In the days after a Minneapolis police officer murdered George Floyd, in the words of Easterly, "we were living in a powder keg." People were "sitting in lockdown, not able to get out" as "our loved ones" were dying.

Allan suggested a bike ride--in person, through Bronzeville, the Chicago neighborhood where he and Easterly live.  They would invite a friends.  A 15-mile route was planned, as was the date:  19 June a.k.a Juneteenth.

They decided to call it the "Freedom Ride," in commemoration on the date in 1865 when Union General Gordon Granger arrived in Galveston to inform enslaved Americans that they were free.  At that time, Texas was the frontier:  There were really no major cities between St. Louis and San Francisco.  The Lone Star State was the last bastion of slavery, as it was the Confederate state farthest from Washington DC.

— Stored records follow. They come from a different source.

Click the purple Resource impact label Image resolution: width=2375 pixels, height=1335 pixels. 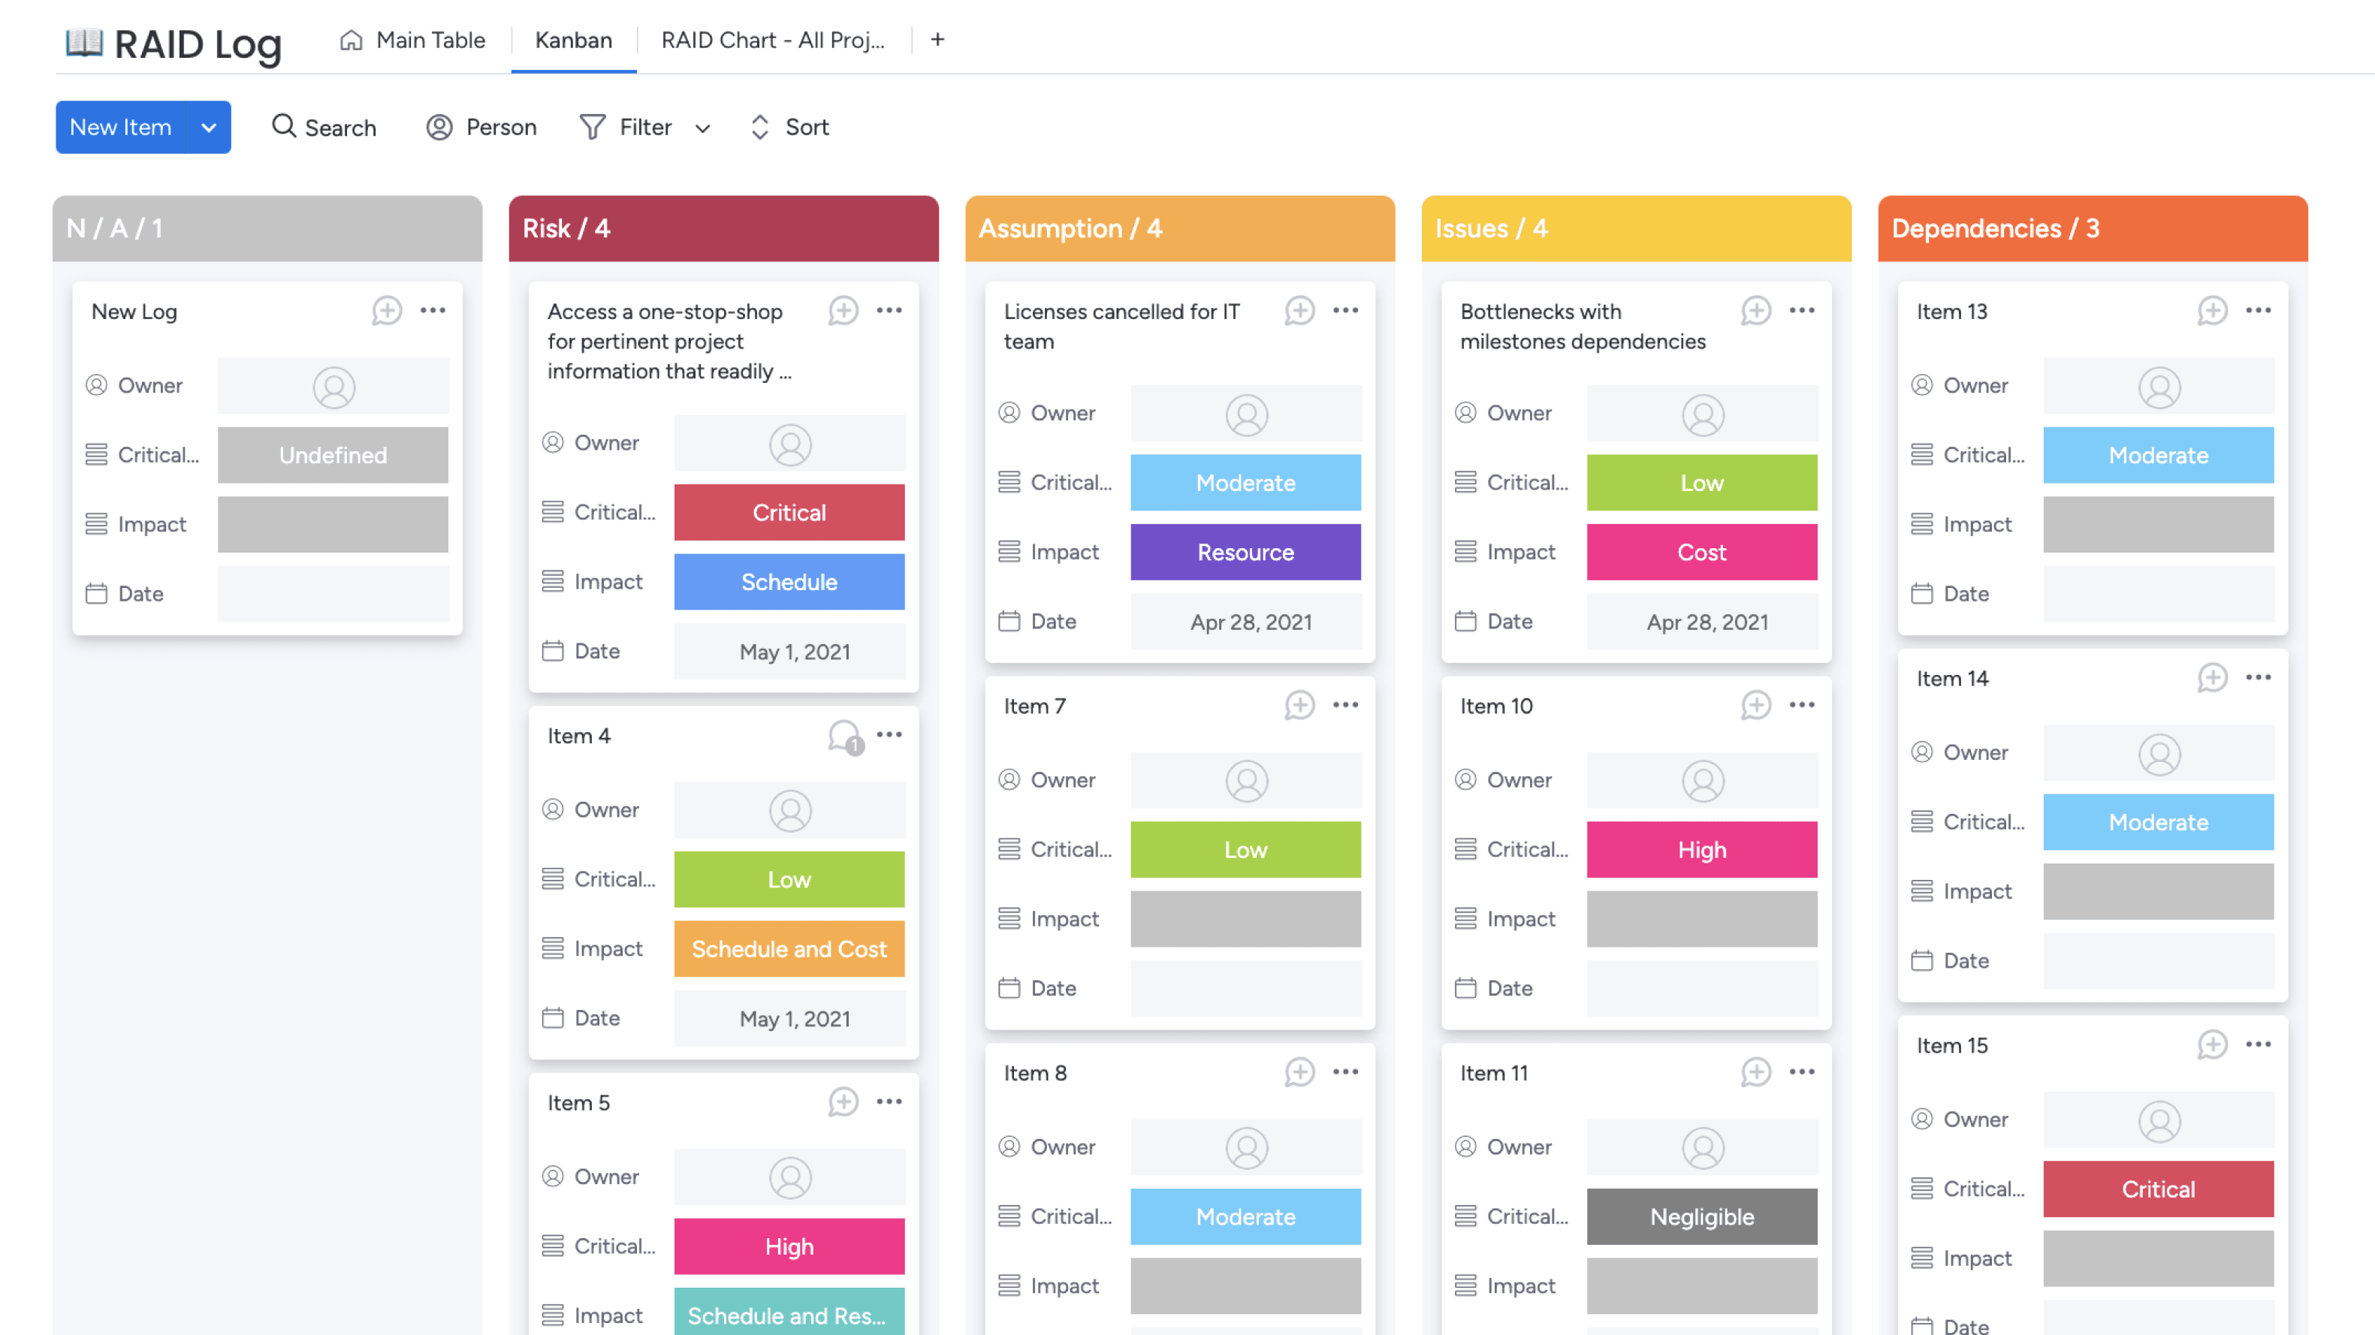click(x=1245, y=551)
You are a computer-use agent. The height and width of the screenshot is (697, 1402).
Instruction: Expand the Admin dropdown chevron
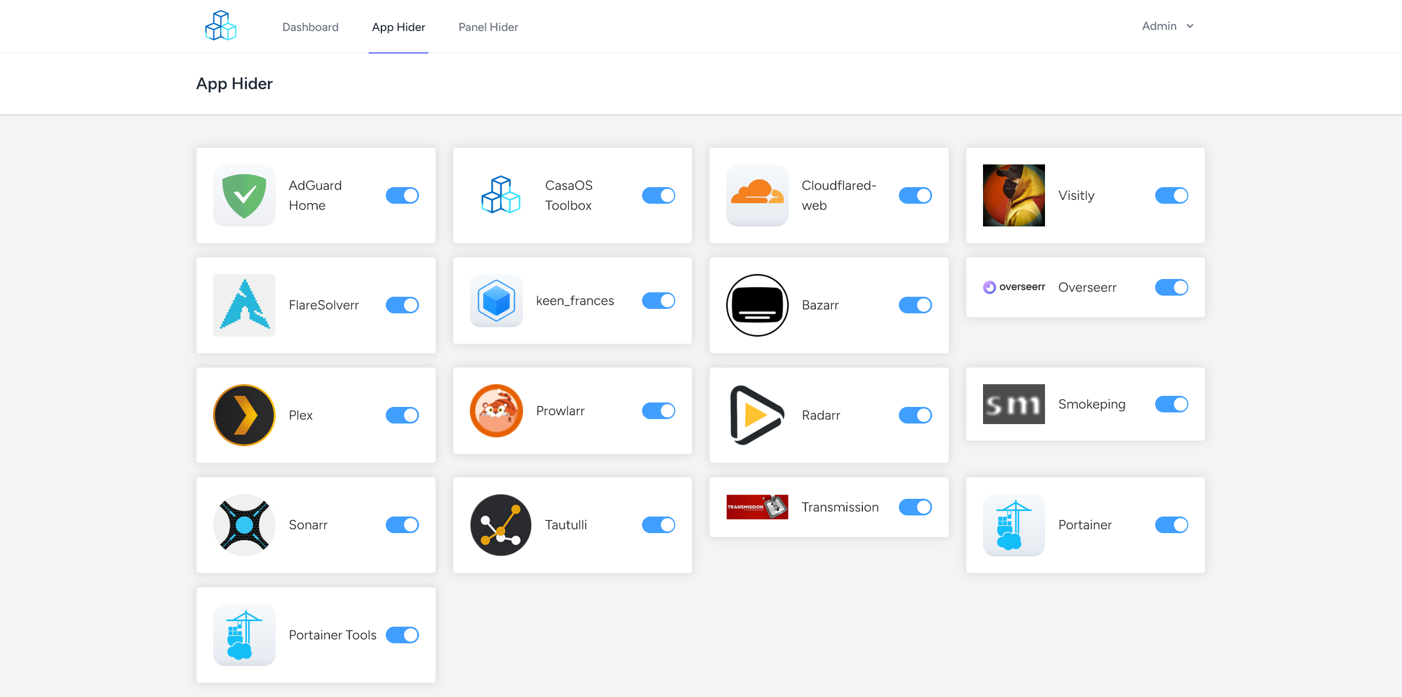[1190, 26]

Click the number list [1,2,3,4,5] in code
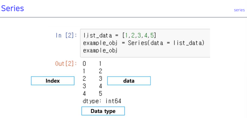tap(139, 36)
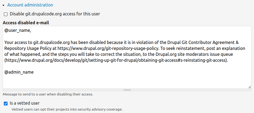Click "Disable git.drupalcode.org access for this user" label
254x113 pixels.
click(55, 14)
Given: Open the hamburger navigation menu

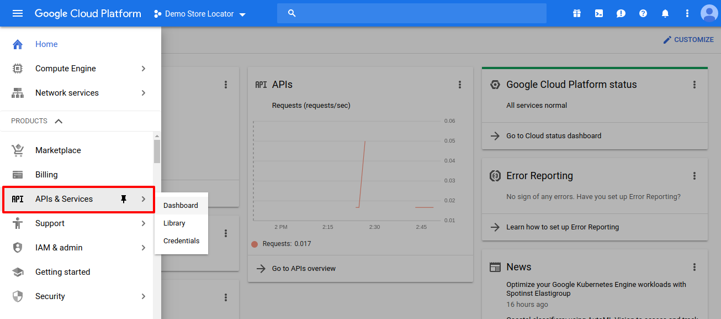Looking at the screenshot, I should coord(18,13).
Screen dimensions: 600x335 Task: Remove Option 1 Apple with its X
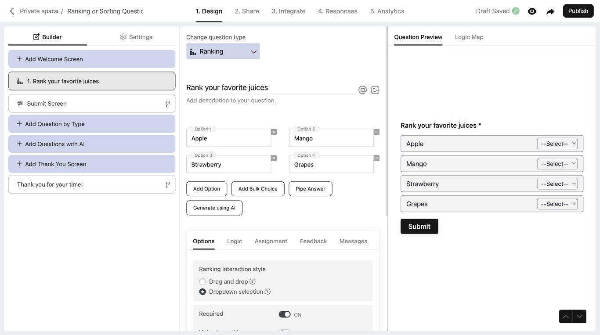tap(274, 132)
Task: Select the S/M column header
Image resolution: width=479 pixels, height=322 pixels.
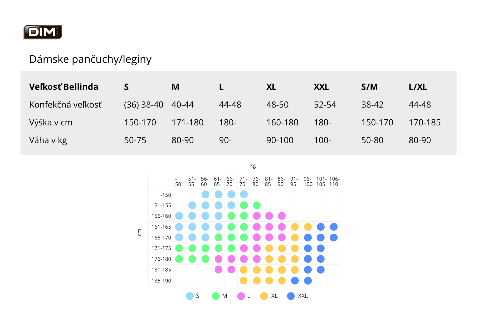Action: tap(369, 87)
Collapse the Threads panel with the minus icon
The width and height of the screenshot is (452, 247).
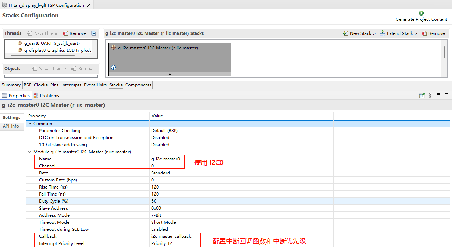click(x=94, y=33)
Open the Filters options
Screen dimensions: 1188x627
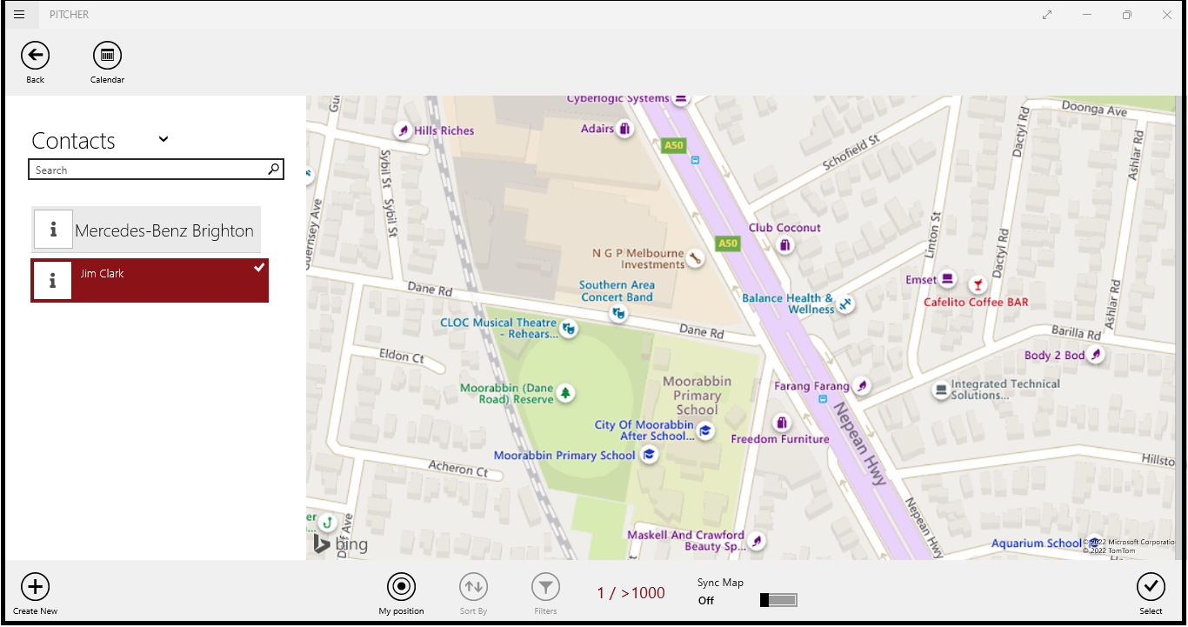545,587
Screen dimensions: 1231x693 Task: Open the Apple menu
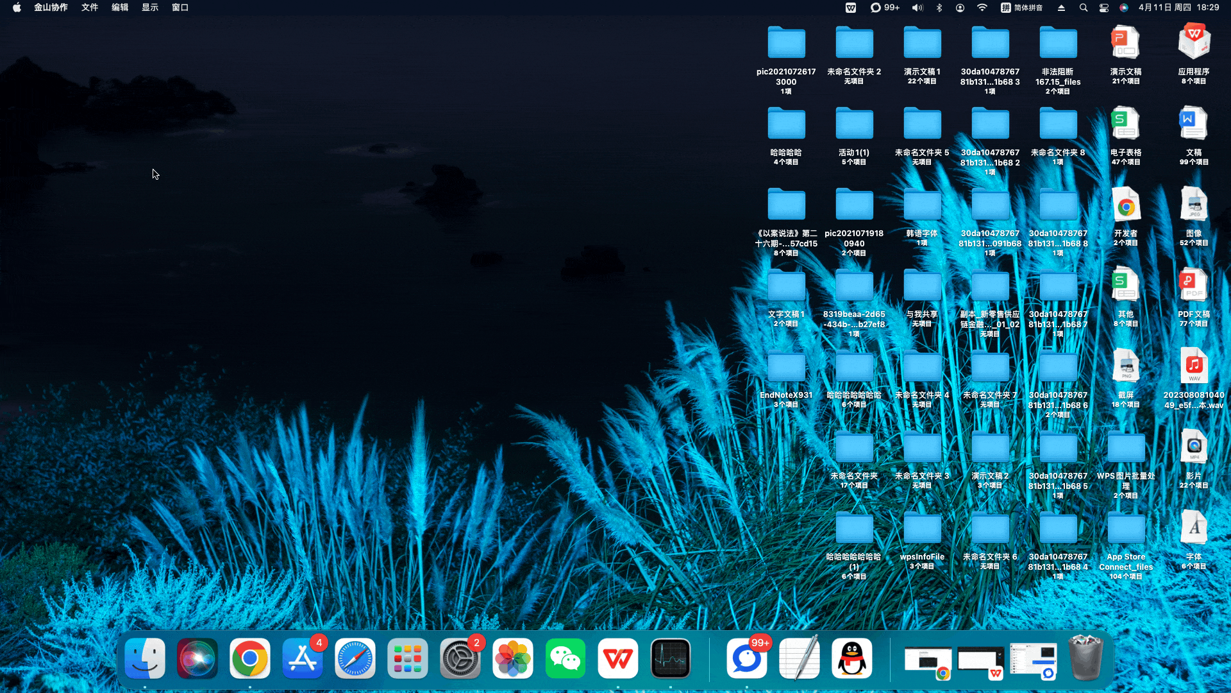click(17, 8)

So the slaves of Texas, the last to be liberated, learned of their freedom some two months after the Civil War ended and two years after Lincoln declared the Emancipation Proclamation.

Apparently, a lot of people in Chicago (and other places) wanted to be liberated from lockdown.  About  200 showed up for that ride.

It will be reprised this Saturday, the 19th.  Riders will meet at noon Wintrust Arena, 200 East Cermak Road, and pedal to Bronzeville and then into downtown.  

Perhaps the “Juneteenth Freedom Ride” will become an annual event—and part of “the new normal.”